We used standard Cochrane methodological procedures. Using a random-effects model, we analysed dichotomous data as risk ratios (RR) and calculated the number needed to treat for an additional beneficial/harmful outcome (NNTB/NNTH). We analysed continuous data as mean differences (MD) or standardised mean differences (SMD). Our primary outcomes were PTSD severity and dropouts due to adverse events. Secondary outcomes included PTSD rate, functional disability and quality of life.
We included eight studies that considered four interventions (escitalopram, hydrocortisone, intranasal oxytocin, temazepam) and involved a total of 779 participants. The largest trial contributed 353 participants and the next largest, 120 and 118 participants respectively. The trials enrolled participants admitted to trauma centres or emergency departments.
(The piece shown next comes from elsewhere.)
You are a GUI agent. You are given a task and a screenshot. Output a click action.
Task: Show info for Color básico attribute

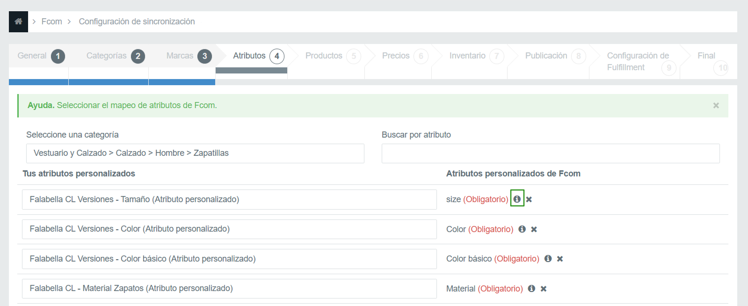click(548, 259)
The risk of bias in the included studies was generally low except for attrition rate, which we rated as high-risk. We could meta-analyse data for two comparisons: escitalopram versus placebo (but limited to secondary outcomes) and hydrocortisone versus placebo.
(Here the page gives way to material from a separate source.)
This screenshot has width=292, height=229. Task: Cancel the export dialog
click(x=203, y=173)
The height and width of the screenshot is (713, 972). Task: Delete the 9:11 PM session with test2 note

One study compared escitalopram to placebo at our primary time point of three months after the traumatic event. There was inconclusive evidence of any difference in terms of PTSD severity (mean difference (MD) on the Clinician-Administered PTSD Scale (CAPS, score range 0 to 136) -11.35, 95% confidence interval (CI) -24.56 to 1.86; 1 study, 23 participants; very low-certainty evidence), dropouts due to adverse events (no participant left the study early due to adverse events; 1 study, 31 participants; very low-certainty evidence) and PTSD rates (RR 0.59, 95% CI 0.03 to 13.08; NNTB 37, 95% CI NNTB 15 to NNTH 1; 1 study, 23 participants; very low-certainty evidence). The study did not assess functional disability or quality of life.
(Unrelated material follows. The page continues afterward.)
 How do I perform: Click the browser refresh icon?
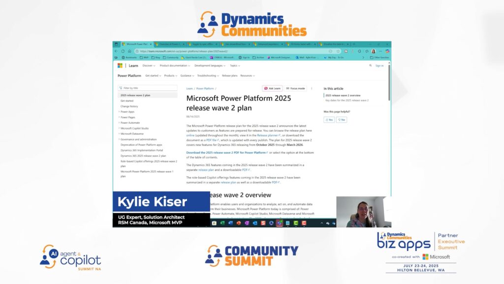[123, 51]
Three studies compared hydrocortisone to placebo at our primary time point of three months after the traumatic event. We found inconclusive evidence on whether hydrocortisone was more effective in reducing the severity of PTSD symptoms compared to placebo (MD on CAPS -7.53, 95% CI -25.20 to 10.13; I2 = 85%; 3 studies, 136 participants; very low-certainty evidence) and whether it reduced the risk of developing PTSD (RR 0.47, 95% CI 0.09 to 2.38; NNTB 14, 95% CI NNTB 8 to NNTH 5; I2 = 36%; 3 studies, 136 participants; very low-certainty evidence). Evidence on the risk of dropping out due to adverse events is inconclusive (RR 3.19, 95% CI 0.13 to 75.43; 2 studies, 182 participants; low-certainty evidence) and it is unclear whether hydrocortisone might improve quality of life (MD on the SF-36 (score range 0 to 136, higher is better) 19.70, 95% CI -1.10 to 40.50; 1 study, 43 participants; very low-certainty evidence). No study assessed functional disability.